Material for the task
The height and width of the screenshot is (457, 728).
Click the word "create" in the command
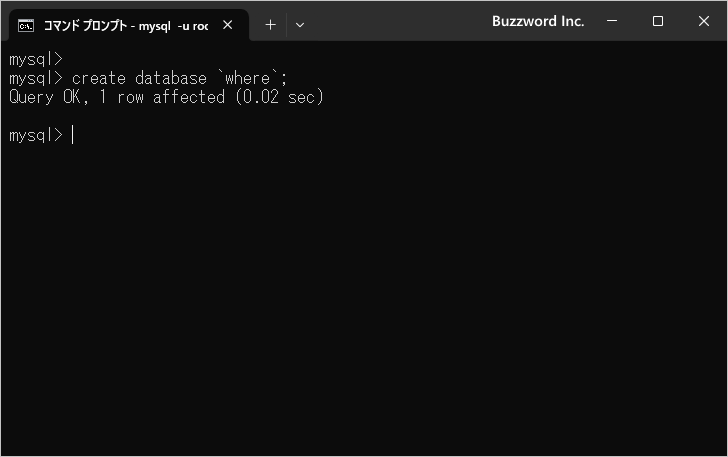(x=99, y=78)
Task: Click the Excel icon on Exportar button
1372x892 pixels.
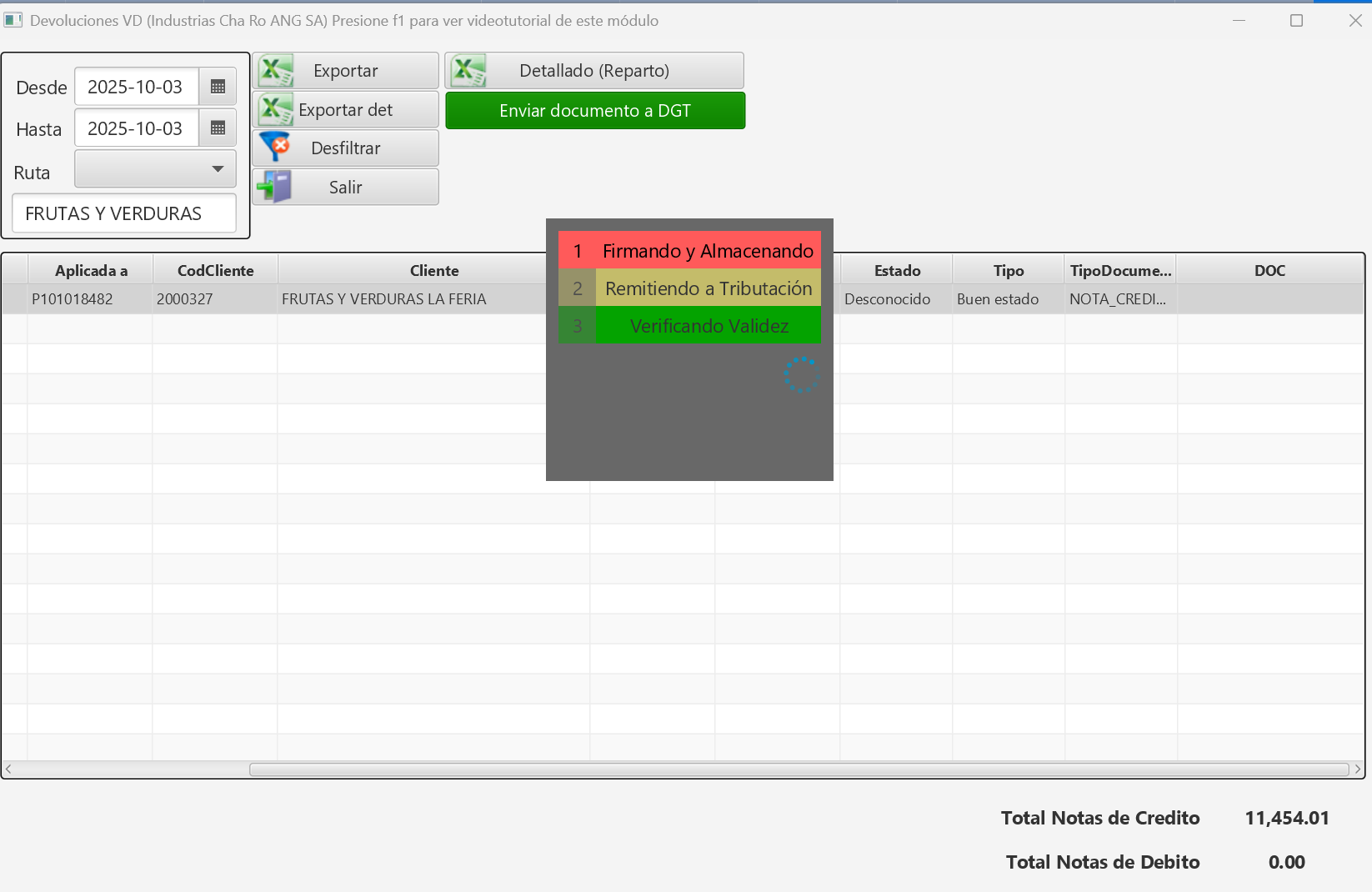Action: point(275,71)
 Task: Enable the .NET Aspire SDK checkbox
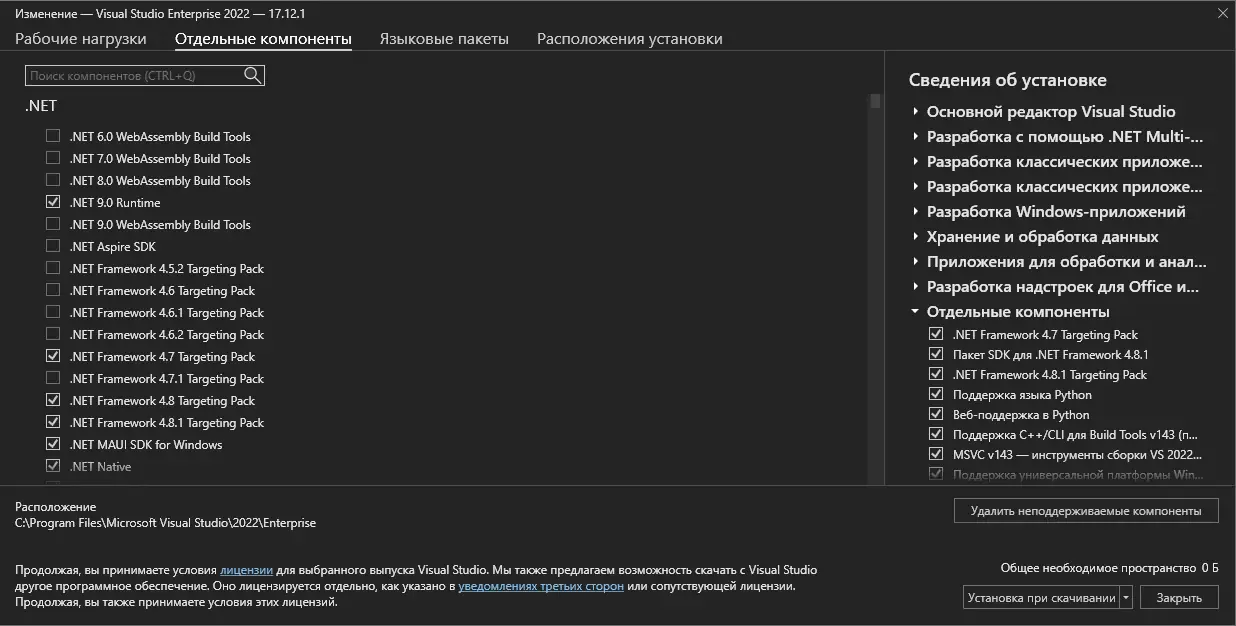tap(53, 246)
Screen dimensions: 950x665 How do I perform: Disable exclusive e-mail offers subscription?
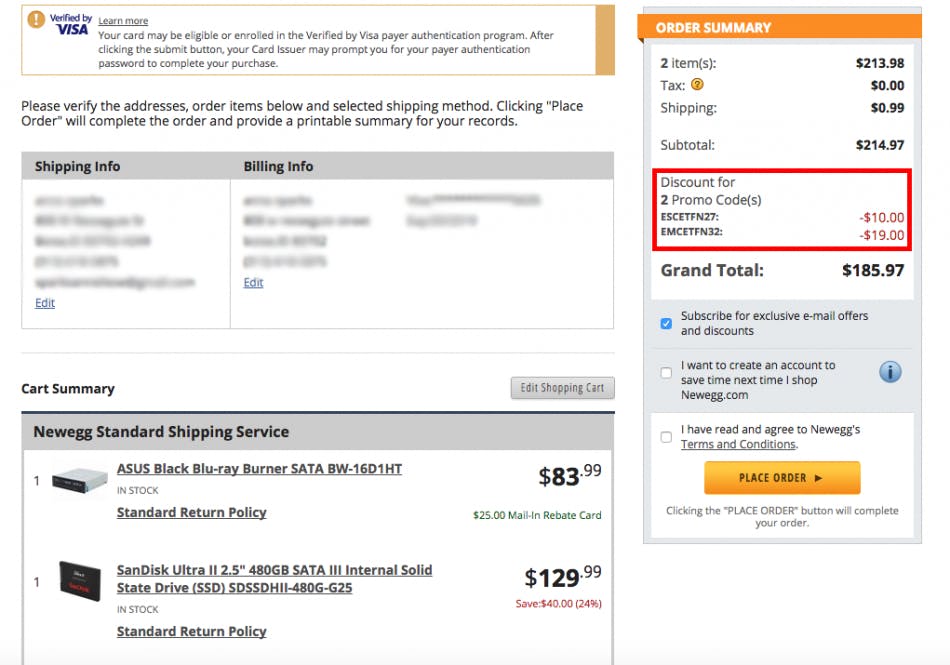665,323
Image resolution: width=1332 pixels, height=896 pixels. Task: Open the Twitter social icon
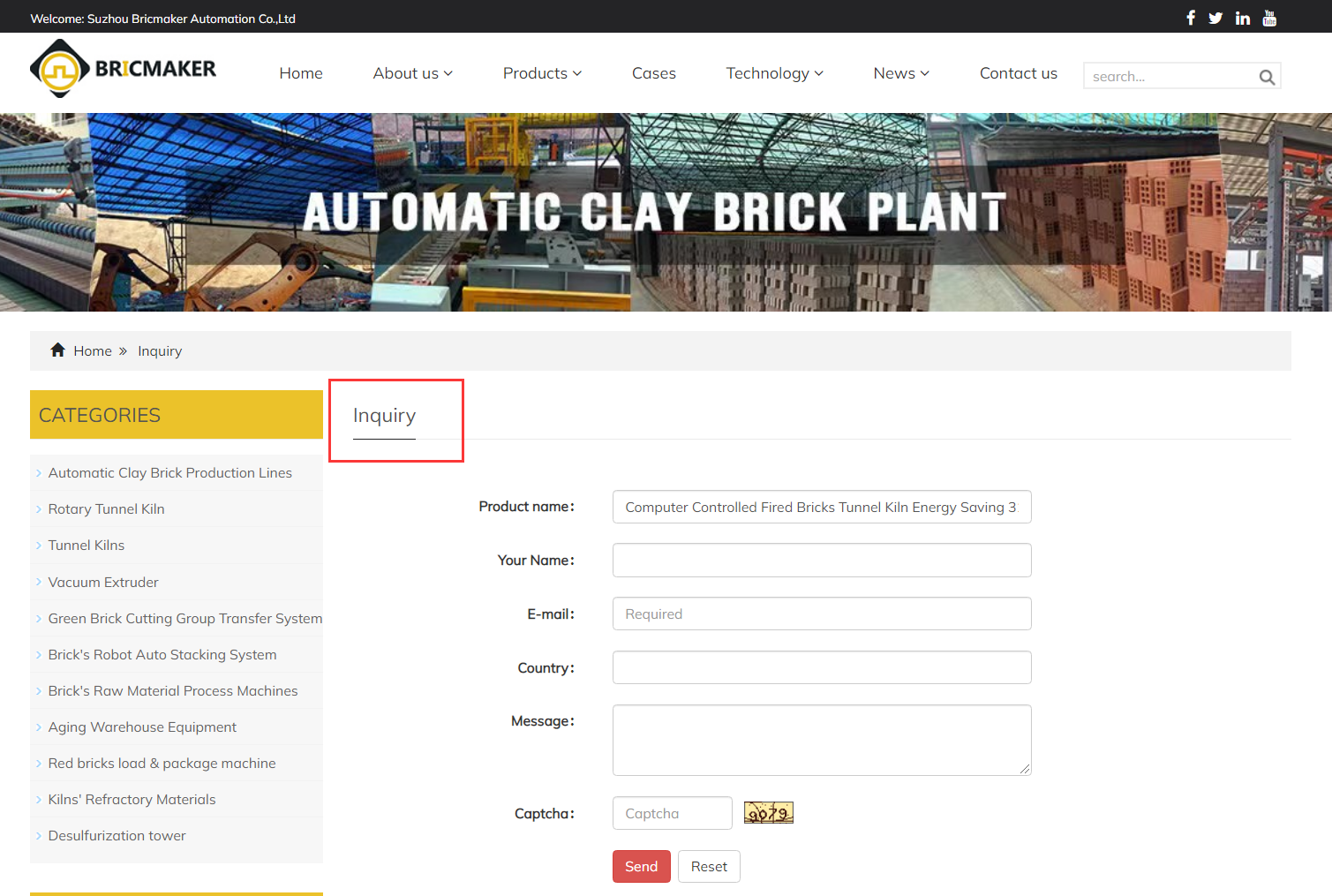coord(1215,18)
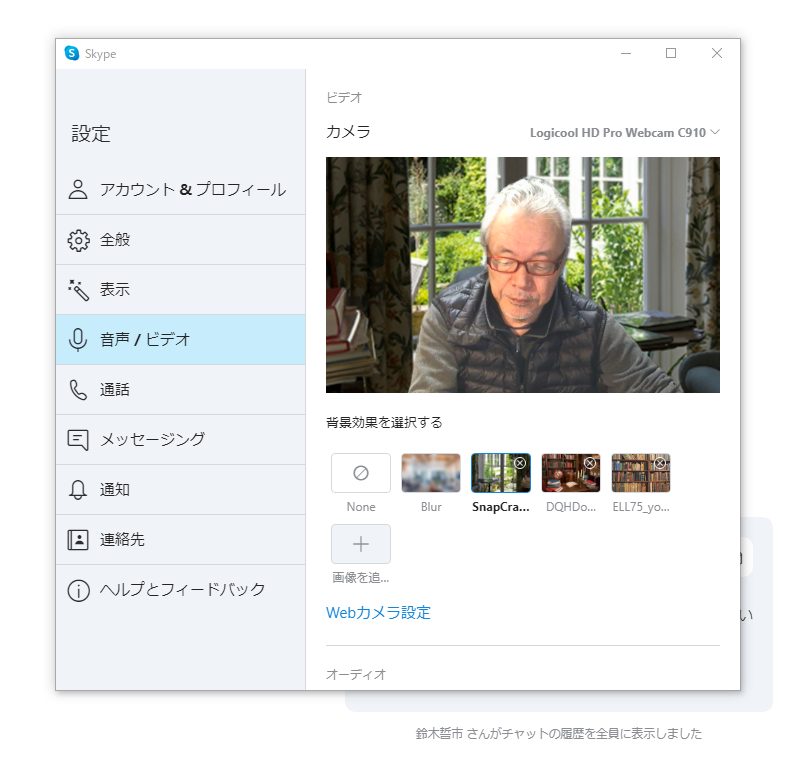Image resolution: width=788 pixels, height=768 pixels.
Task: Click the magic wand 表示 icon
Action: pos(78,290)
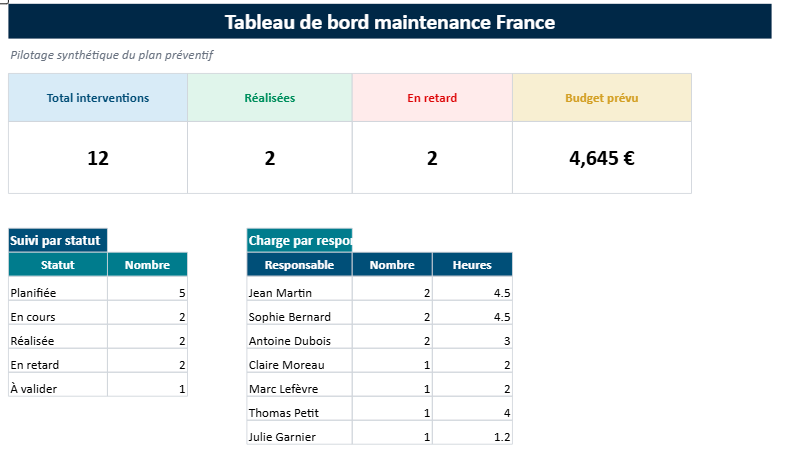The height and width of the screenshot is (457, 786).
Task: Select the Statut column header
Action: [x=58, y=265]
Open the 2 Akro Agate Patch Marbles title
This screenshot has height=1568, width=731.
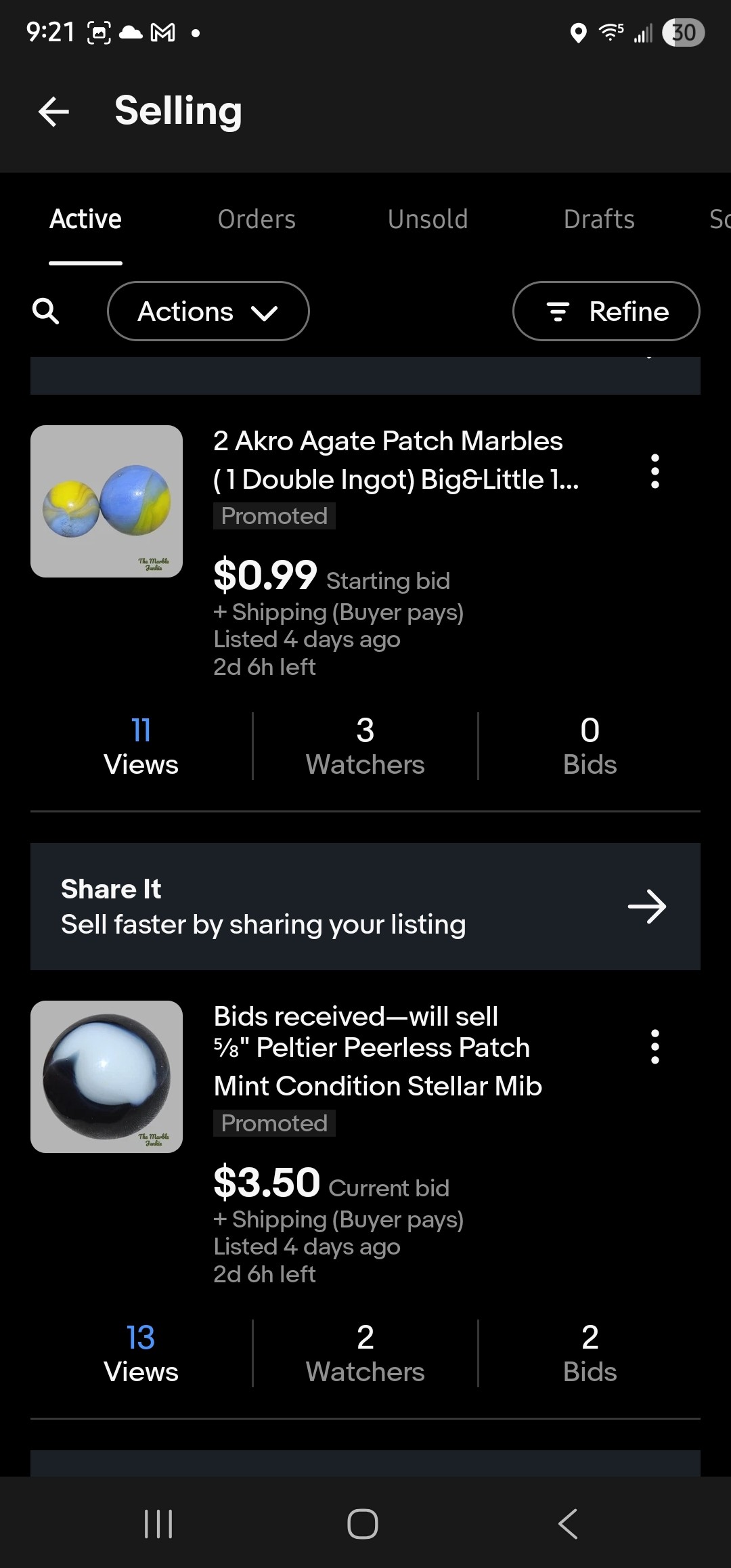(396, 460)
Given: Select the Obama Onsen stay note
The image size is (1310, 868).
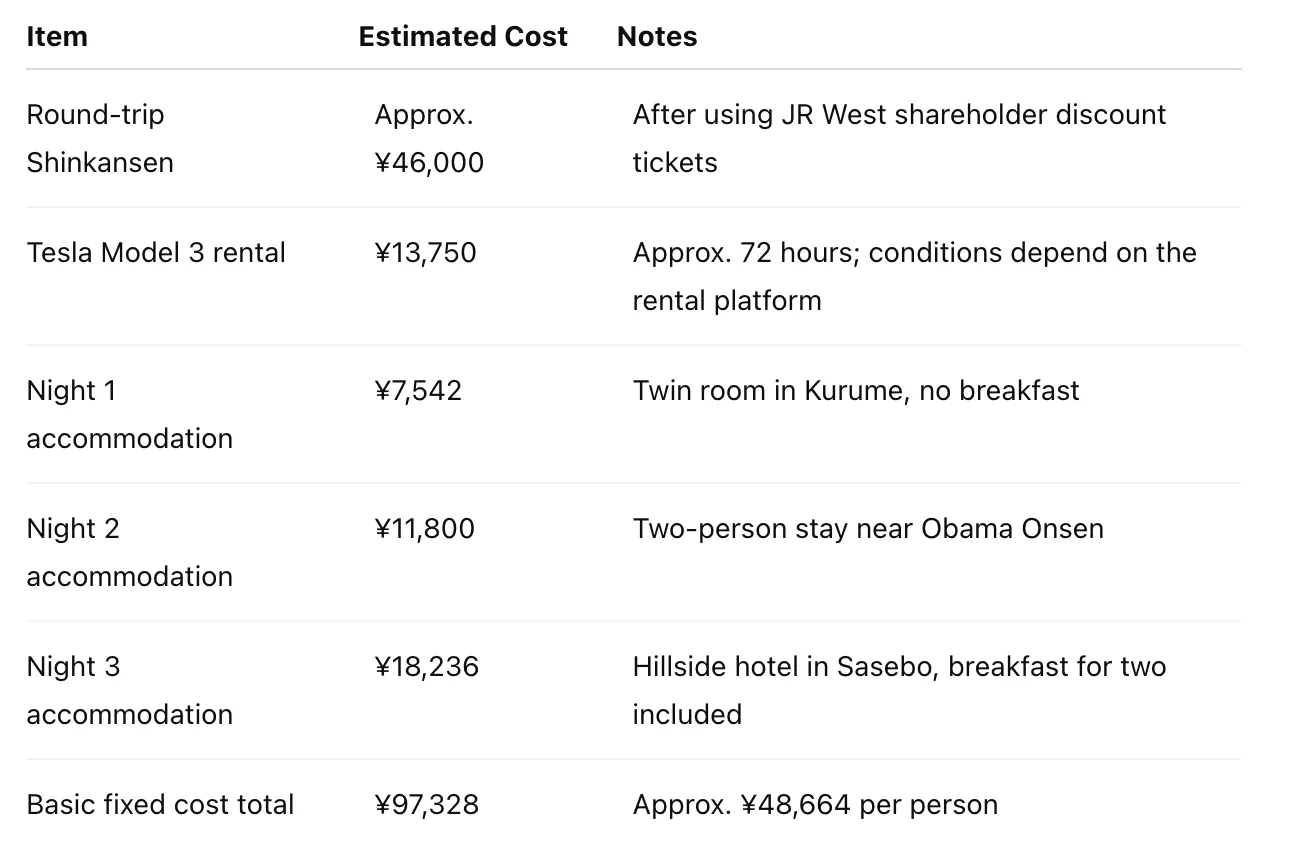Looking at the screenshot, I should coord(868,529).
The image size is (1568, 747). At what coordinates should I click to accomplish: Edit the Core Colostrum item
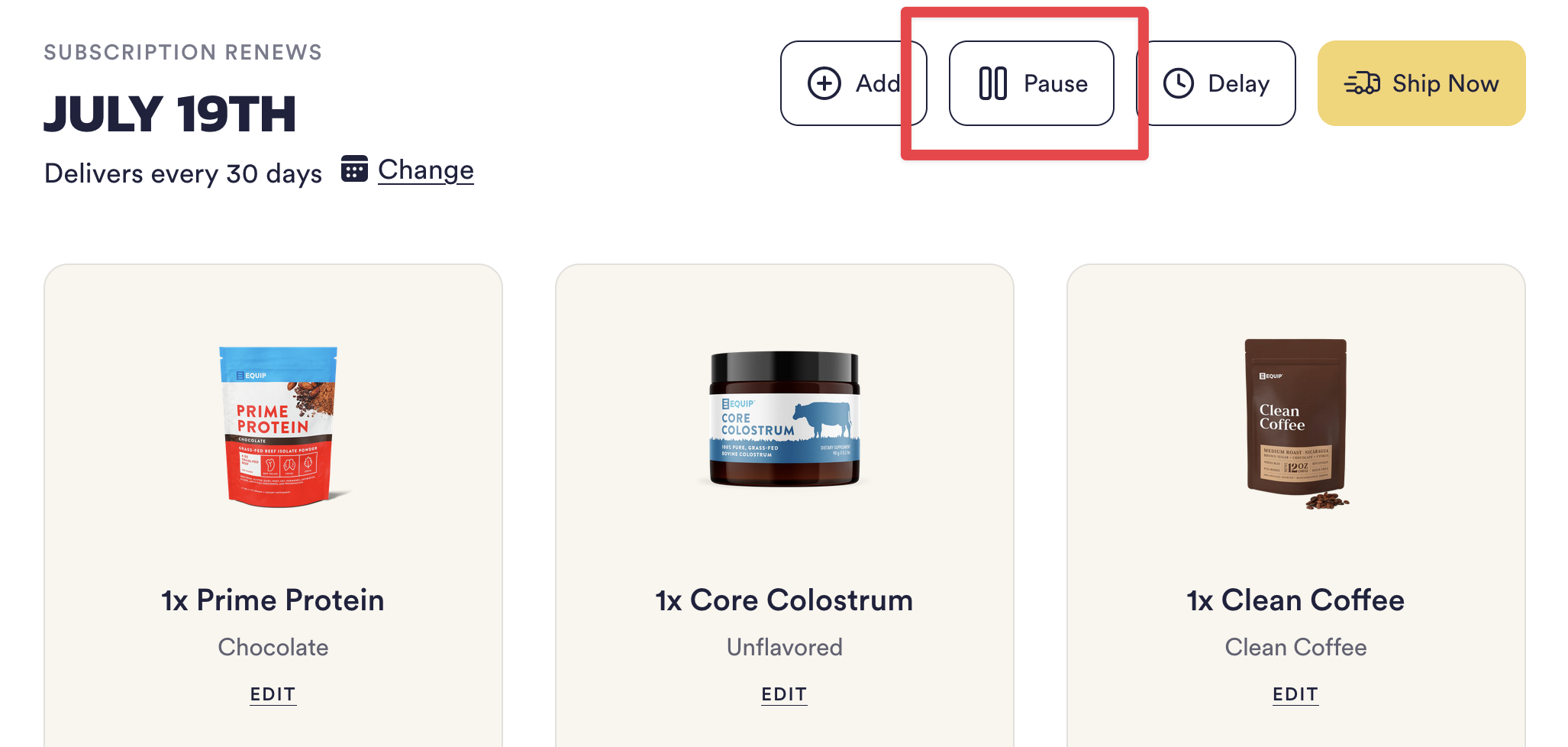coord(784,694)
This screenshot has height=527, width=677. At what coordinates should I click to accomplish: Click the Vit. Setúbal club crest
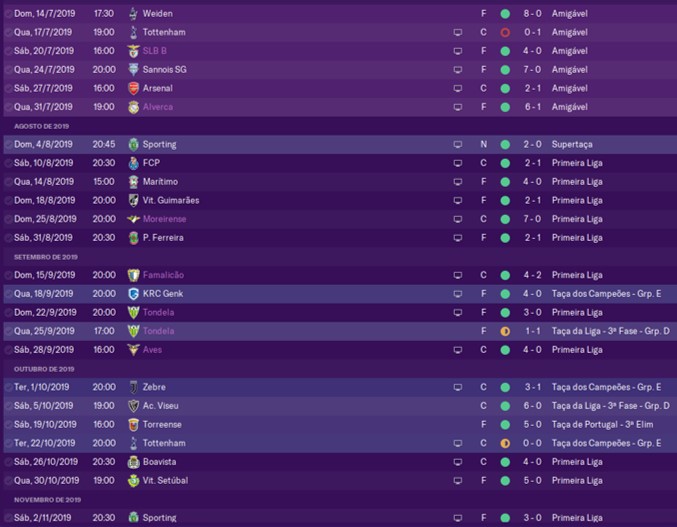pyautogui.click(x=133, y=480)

What to work on
Word for word, restate only the lines from the one bearing "Given: Select the Obama Onsen stay note" through the final line of the listing, inclusive, with no pictures.

Reply
Given: Select the Obama Onsen stay note
The image size is (1310, 868).
Looking at the screenshot, I should coord(868,529).
The image size is (1568, 747). At what coordinates should I click to accomplish: Edit the Core Colostrum item
coord(784,694)
This screenshot has height=527, width=677. At what coordinates should I click to accomplish: Click the Vit. Setúbal club crest
pyautogui.click(x=133, y=480)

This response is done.